■ Passage ■

* START *

This is i for an instance method; c for a class method.

unit

The name of the unit containing this method definition. If the method is defined in a class, it is the unit containing the class. If the method is defined in an extension, it is the unit containing the extension, which is not necessarily equal to the unit containing the class.

For example, the too unit defines a Proxy extension to the State class, which itself is defined in the tom unit. For methods defined in this extension, the unit element will be too, not tom.

extension-name

This is the class name for a method defined in a class, i.e., in the main extension, or the composite name Foo_Bar for the Bar extension of the Foo class.

mangled-selector

This is the mangled selector name, i.e., the name of the selector after it has been mangled to fit the restrictions imposed on a C identifier: all characters that are not allowed in such an identifier are replaced by an underscore `_'. Given the kinds of characters that can occur in a selector name, this means that every `(', `)', `-', or `:' is replaced by an `_'.

* END *

Part of a data file
* START *

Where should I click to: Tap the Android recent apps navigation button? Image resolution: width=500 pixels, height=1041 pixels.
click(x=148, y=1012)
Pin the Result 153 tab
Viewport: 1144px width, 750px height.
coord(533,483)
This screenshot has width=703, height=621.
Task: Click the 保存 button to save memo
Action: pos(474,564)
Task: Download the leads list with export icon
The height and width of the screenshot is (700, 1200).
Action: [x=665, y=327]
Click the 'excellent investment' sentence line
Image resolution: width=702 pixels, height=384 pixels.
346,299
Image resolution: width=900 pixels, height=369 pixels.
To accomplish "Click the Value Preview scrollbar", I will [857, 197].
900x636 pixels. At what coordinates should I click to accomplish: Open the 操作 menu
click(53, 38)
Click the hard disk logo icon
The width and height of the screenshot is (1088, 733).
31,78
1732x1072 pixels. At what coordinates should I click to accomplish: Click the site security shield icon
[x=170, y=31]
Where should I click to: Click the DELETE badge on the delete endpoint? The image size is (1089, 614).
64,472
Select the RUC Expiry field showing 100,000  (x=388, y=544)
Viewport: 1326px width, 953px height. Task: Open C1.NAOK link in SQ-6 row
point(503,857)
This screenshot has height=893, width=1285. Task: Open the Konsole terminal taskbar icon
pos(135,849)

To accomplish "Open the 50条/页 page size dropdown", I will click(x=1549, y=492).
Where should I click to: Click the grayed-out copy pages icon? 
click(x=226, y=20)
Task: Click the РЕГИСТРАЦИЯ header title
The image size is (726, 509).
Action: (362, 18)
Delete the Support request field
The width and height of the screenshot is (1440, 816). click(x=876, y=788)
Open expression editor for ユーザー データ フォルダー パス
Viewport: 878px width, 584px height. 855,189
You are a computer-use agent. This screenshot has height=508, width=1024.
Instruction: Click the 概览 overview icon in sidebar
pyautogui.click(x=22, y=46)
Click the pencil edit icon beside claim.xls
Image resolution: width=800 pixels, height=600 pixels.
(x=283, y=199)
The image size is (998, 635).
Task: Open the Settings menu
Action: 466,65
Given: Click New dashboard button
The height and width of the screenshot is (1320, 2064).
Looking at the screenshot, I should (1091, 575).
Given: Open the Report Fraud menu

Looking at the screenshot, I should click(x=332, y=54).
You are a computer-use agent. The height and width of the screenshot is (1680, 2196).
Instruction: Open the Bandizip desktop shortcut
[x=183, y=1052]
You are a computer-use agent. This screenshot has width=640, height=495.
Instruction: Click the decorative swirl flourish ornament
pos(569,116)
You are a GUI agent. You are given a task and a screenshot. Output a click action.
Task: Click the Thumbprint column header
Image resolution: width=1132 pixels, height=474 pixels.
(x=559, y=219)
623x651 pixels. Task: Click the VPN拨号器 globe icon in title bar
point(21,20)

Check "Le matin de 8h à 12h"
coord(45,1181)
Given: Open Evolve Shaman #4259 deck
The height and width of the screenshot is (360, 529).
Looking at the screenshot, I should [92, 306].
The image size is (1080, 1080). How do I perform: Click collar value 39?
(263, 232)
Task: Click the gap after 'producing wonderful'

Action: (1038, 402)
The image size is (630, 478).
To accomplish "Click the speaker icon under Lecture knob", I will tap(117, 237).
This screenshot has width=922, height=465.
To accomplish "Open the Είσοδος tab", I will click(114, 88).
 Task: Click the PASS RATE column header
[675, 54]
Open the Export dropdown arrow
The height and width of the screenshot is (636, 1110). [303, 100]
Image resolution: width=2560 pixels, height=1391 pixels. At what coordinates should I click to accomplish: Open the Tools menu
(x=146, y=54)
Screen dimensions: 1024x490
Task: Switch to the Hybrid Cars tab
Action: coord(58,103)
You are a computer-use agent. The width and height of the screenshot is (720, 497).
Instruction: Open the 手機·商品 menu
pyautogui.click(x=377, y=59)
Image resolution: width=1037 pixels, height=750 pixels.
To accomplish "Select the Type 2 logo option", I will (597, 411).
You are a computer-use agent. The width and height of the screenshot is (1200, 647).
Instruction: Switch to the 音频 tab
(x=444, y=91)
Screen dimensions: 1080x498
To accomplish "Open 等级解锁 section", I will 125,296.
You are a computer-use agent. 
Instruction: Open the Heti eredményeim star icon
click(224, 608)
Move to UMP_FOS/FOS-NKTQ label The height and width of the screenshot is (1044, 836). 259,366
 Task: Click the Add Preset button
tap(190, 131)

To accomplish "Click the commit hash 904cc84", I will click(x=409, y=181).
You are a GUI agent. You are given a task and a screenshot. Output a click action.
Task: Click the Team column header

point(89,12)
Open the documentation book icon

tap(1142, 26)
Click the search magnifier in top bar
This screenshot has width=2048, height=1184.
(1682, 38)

* END *

■ Goal ■
Carry on the passage about the parts of a mangled method name, picking up right after its last sentence.

■ Exercise result ■
6.3.2. Selector names

Before we can continue implementing the extern method, we need to know how the name of a selector is constructed. This is best explained starting with the method that is invoked when a message with that selector is sent to an object. Suppose the cos method is invoked, then the selector contains its name, cos, and an encoding of its return type and argument type. Table 6-1 lists all TOM types and for each type the character that is used to encode that type.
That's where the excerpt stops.